### O QUE SE PEDE
1 > Responda às perguntas abaixo com base no texto fornecido.
(a) Quais ex-presidentes da República são citados no texto?
(b) Que petição inédita Bolsonaro apresentou, e quem a rejeitou?
(c) Que expressões o texto atribui a Bolsonaro?
2 > Por favor, transcreva o trecho do texto fornecido que vai de “Por que, então, aconteceram” a “institucional. Cá pra nós, não está tudo certo.”, inclusive, trocando “Governadores” por “Prefeitos”.

### TEXTO FORNECIDO

○ ○ ○ ○ ○

Continuam o sol nascendo a leste e se pondo a oeste, os ventos balançando as árvores e os rios fluindo para o mar; continuam os trens urbanos, os metrôs e os ônibus no horário, as pessoas caminhando para suas atividades, os supermercados, os hospitais e as igrejas todos abertos atendendo seus fregueses, pacientes e fiéis; continuam os jornais circulando diariamente e as emissoras de rádio e televisão mantendo suas programações diárias; continuam o Congresso Nacional e as Assembleias Legislativas estaduais, os tribunais de Justiça e as instâncias inferiores do Judiciário com suas rotinas sem interrupção; e os soldados continuam nos quartéis.
Se as instituições estão sólidas e operando normalmente e se, apesar da pandemia, mesmo chorando seus mortos, mesmo buscando reconstruir suas vidas, mesmo tentando reaver seus sonhos, os sobreviventes labutam para manter suas rotinas, por que se preocupar? Cá pra nós, está tudo certo?
Por que, então, aconteceram dois eventos inusitados na vida nacional? Governadores se reuniram para discutir os rumos do país e estão tentando em vão conversar com o presidente Bolsonaro, e cinco ex-presidentes da República – José Sarney, Fernando Collor, Fernando Henrique Cardoso, Luiz Inácio Lula da Silva e Michel Temer –, por intermédio de interlocutores, tentaram consultar lideranças relevantes, da ativa e da reserva, das Forças Armadas sobre riscos de ruptura institucional. Cá pra nós, não está tudo certo.
Bolsonaro está em permanente campanha, estimula os radicais e ataca adversários, reais e imaginários, e as instituições. Não exerce a liderança que lhe foi outorgada pelo voto popular, pois não governa; e, mantendo-se alheio aos problemas nacionais, aliado ao seu clã familiar e algumas poucas pessoas de seu ciclo pessoal, não administra com sua equipe ministerial.
Não faz do exercício da política a elevada prática da promoção do bem-estar da população. Ao contrário, egoísta e autoritário, só atua em proveito pessoal. Faz da mentira e do ódio suas armas mais poderosas. Faz uso das redes sociais e do cercadinho na entrada do Palácio da Alvorada para lançar seus petardos sobre todos e ameaçar as instituições. Não pode passar despercebida a maneira como trata o conjunto da população, usando a expressão povo, no singular, como se fosse simples objeto. “Meu povo”, “meu Exército” são expressões suas.
Exemplos recentes de sua insubmissão aos Poderes da República são sua recusa em acatar a negação da Câmara ao seu devaneio de mudar o sistema de apuração das eleições e sua inédita petição requerendo impeachment de um ministro do Supremo Tribunal Federal, rejeitada de pleno pelo presidente do Senado. Estimula seus seguidores a demonstrarem força e intimidarem as instituições no dia de celebração da Independência do Brasil.
Cá pra nós, não está tudo certo. Que os soldados continuem nos quartéis.

○ ○ ○ ○ ○

### LINHAS FORNECIDAS

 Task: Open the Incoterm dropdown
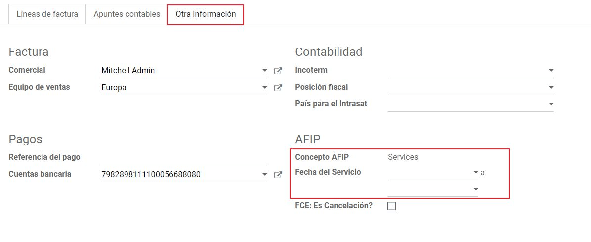551,71
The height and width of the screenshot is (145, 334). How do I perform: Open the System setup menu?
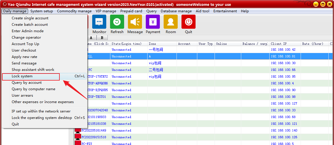point(42,11)
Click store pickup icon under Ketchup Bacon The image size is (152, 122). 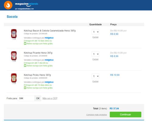[x=25, y=44]
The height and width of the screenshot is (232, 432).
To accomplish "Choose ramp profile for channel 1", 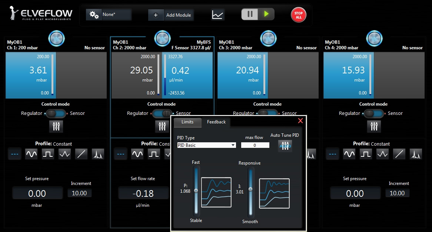I will (81, 154).
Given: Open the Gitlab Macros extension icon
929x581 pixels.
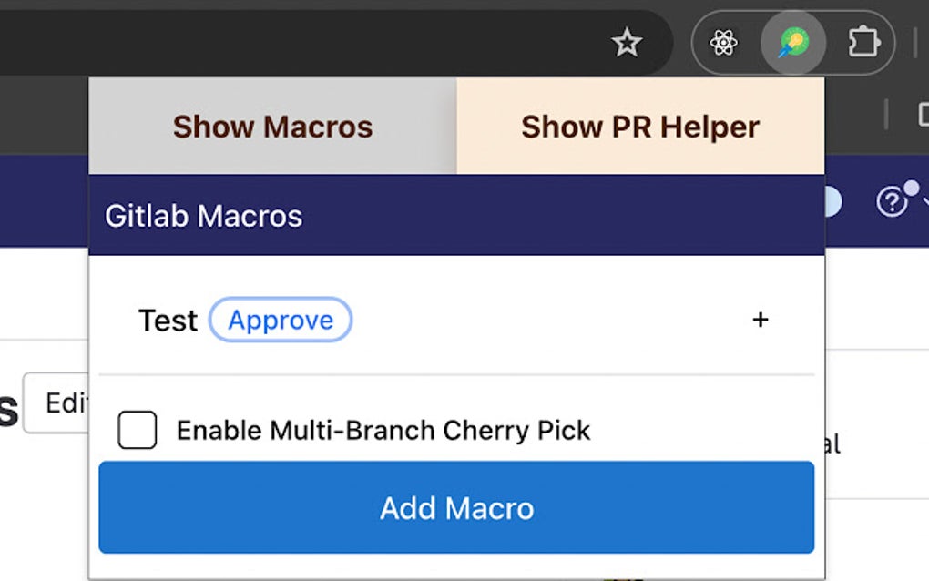Looking at the screenshot, I should pos(791,42).
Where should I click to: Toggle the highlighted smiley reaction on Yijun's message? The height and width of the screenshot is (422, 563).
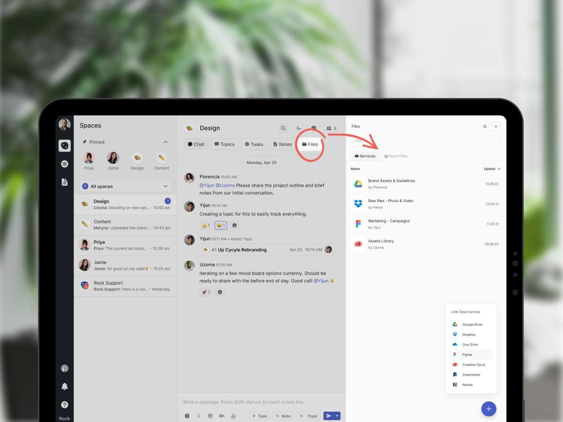(x=221, y=226)
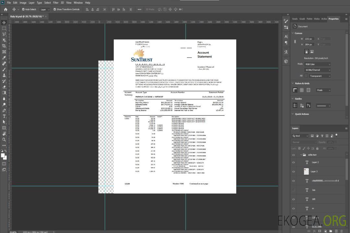Open the 3D cube panel icon

pos(286,61)
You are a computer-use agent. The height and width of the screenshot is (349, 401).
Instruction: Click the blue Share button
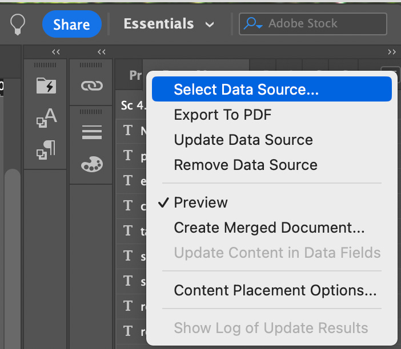(71, 24)
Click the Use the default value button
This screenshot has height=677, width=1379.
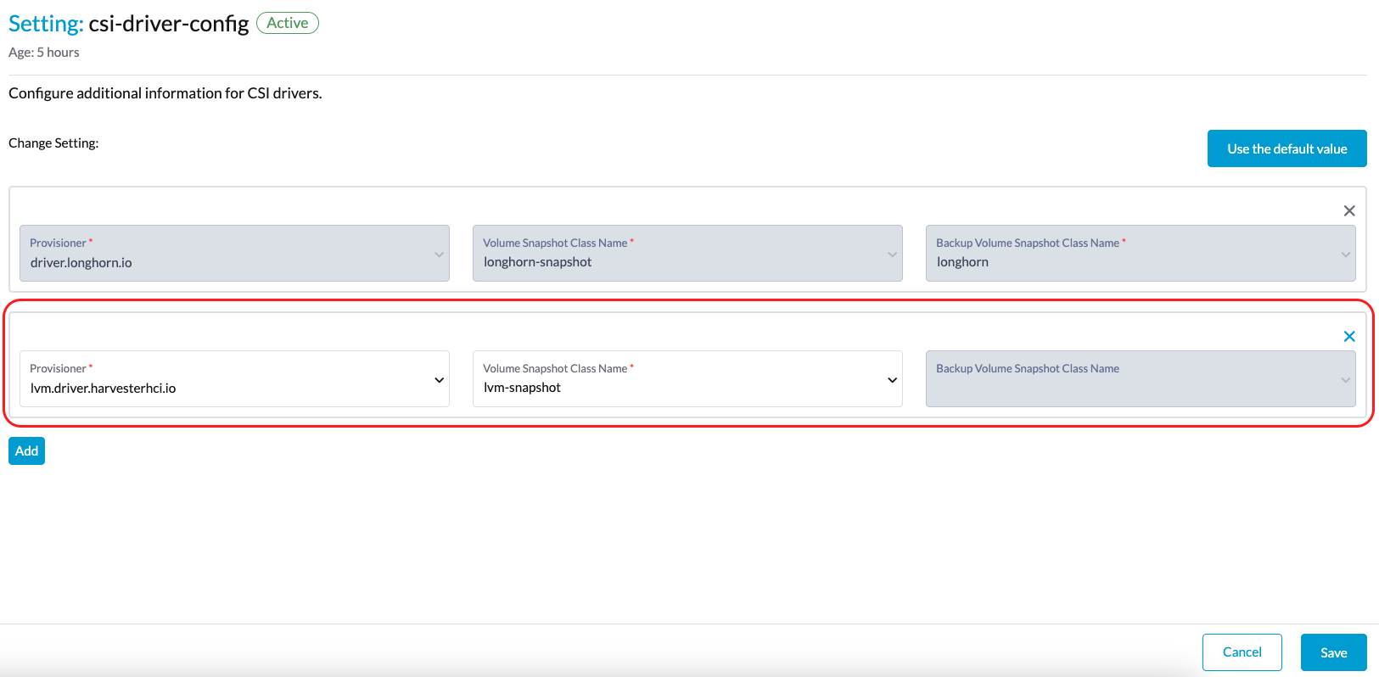(1287, 148)
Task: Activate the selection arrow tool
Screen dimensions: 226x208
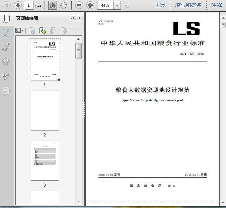Action: tap(53, 5)
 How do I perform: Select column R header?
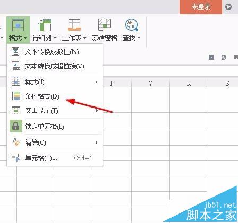pyautogui.click(x=189, y=83)
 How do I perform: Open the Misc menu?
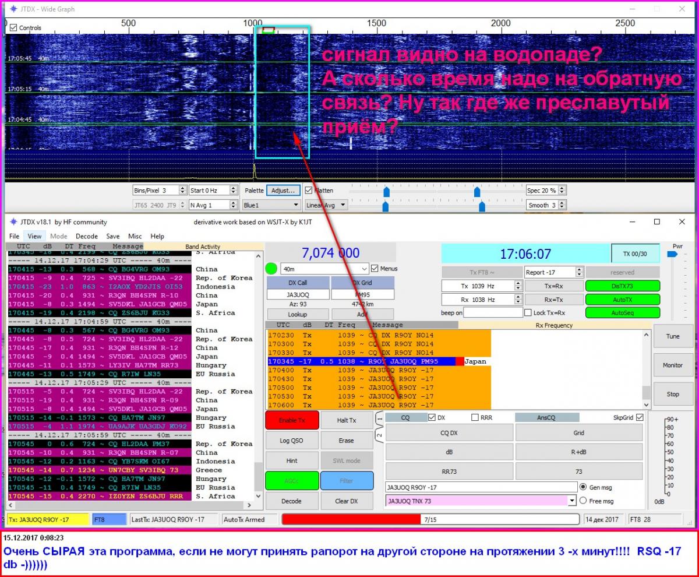(135, 237)
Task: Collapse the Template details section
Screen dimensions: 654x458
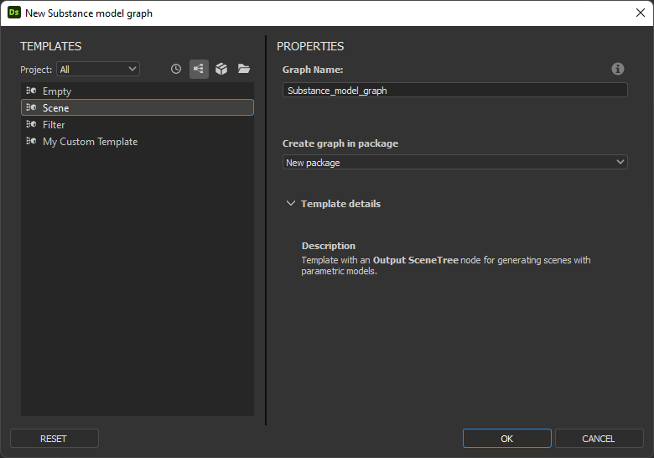Action: pos(291,204)
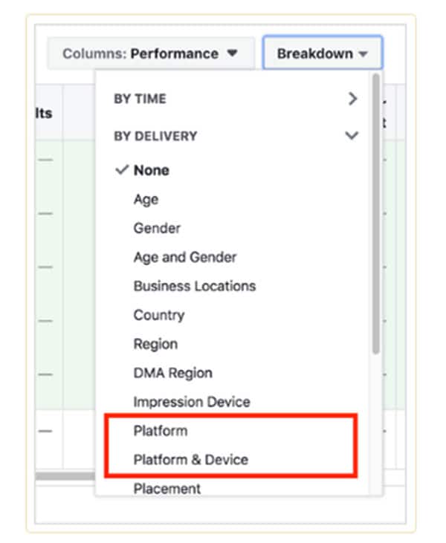
Task: Choose Business Locations breakdown
Action: click(x=194, y=286)
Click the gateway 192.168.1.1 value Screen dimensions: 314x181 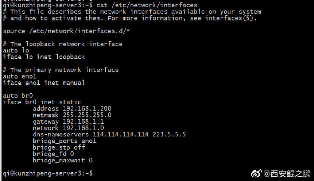[x=83, y=121]
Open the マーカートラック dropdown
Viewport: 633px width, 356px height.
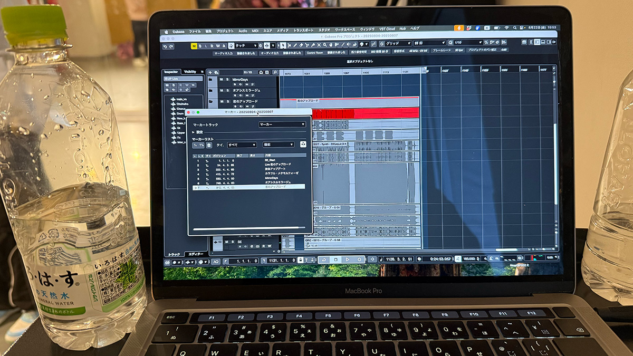[x=282, y=124]
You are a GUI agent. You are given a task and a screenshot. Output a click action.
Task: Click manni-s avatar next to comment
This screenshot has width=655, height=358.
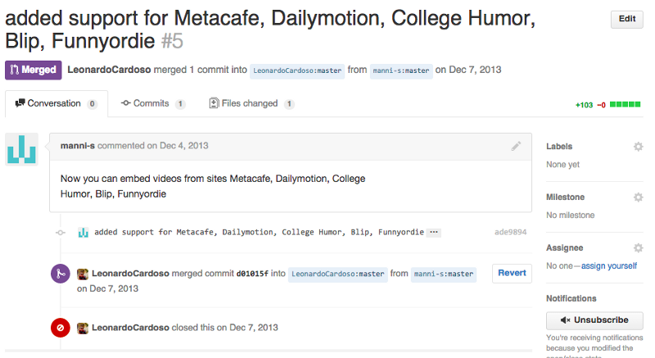[22, 149]
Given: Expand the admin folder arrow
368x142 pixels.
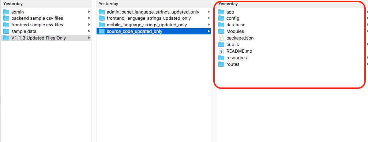Looking at the screenshot, I should tap(89, 12).
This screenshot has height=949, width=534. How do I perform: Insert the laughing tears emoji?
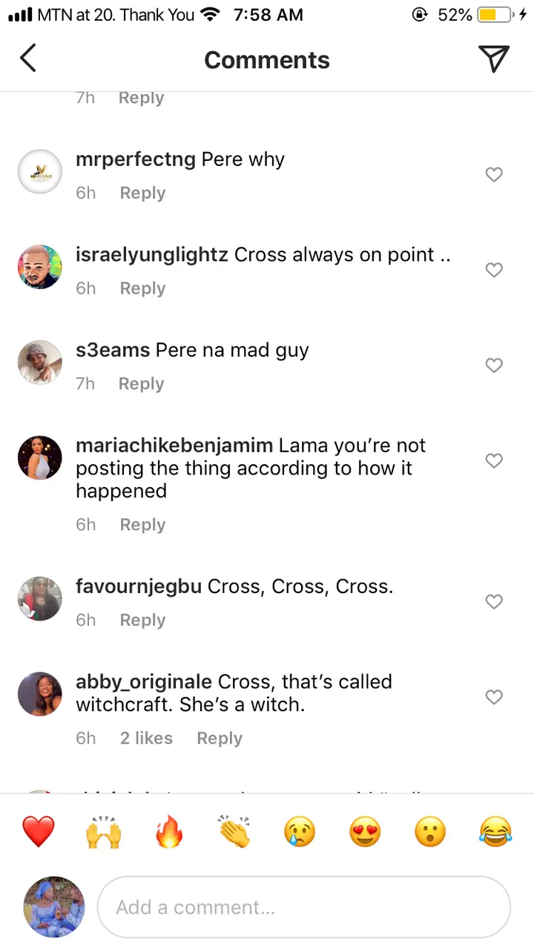tap(495, 832)

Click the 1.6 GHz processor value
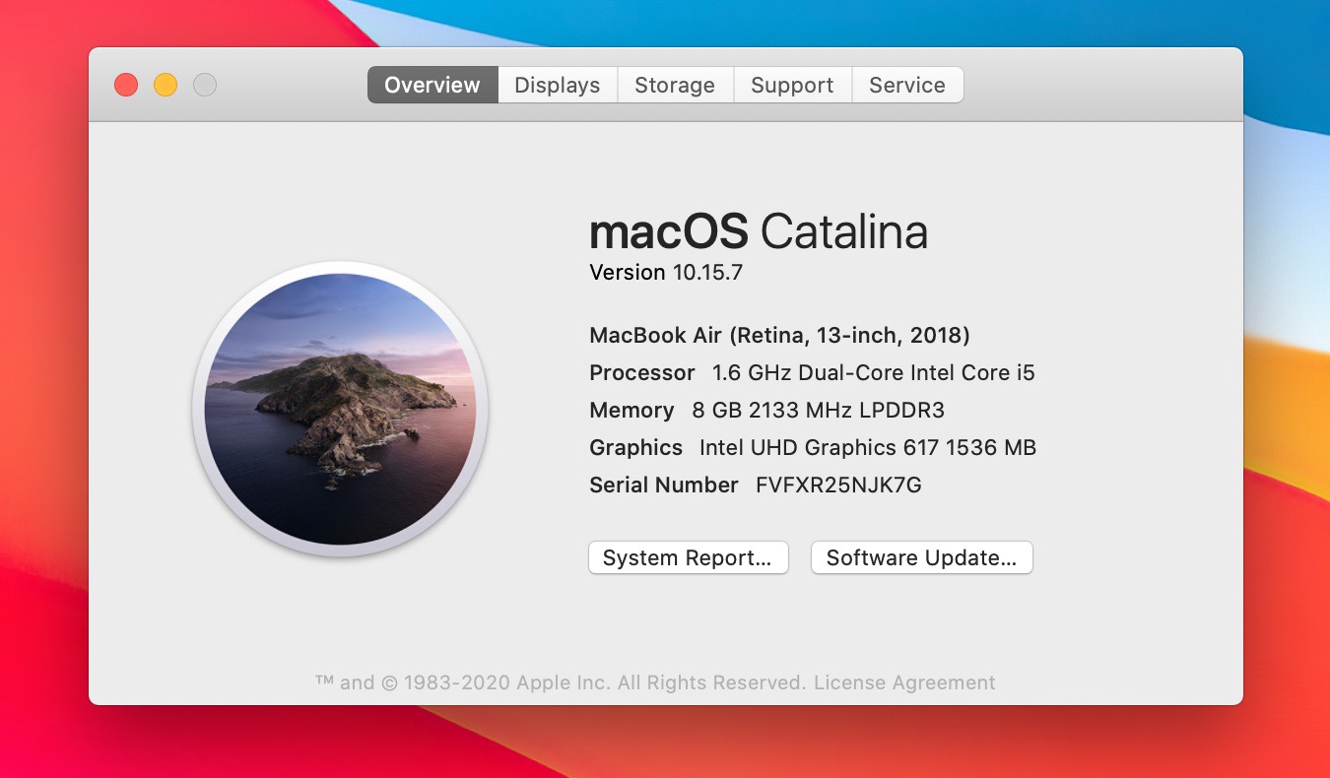pos(873,372)
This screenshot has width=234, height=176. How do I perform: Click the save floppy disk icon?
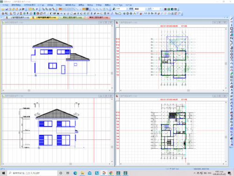7,9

○ ○ ○ ○ ○

### RESPOSTAS DADAS
1 >
(a) José Sarney, Fernando Collor, Fernando Henrique Cardoso, Luiz Inácio Lula da Silva e Michel Temer.
(b) Uma petição que pedia o impeachment de um ministro do Supremo Tribunal Federal, rejeitada de pleno pelo presidente do Senado.
(c) “Meu povo” e “meu Exército”.

2 >
Por que, então, aconteceram dois eventos inusitados na vida nacional? Prefeitos se reuniram para discutir os rumos do país e estão tentando em vão conversar com o presidente Bolsonaro, e cinco ex-presidentes da República – José Sarney, Fernando Collor, Fernando Henrique Cardoso, Luiz Inácio Lula da Silva e Michel Temer –, por intermédio de interlocutores, tentaram consultar lideranças relevantes, da ativa e da reserva, das Forças Armadas sobre riscos de ruptura institucional. Cá pra nós, não está tudo certo.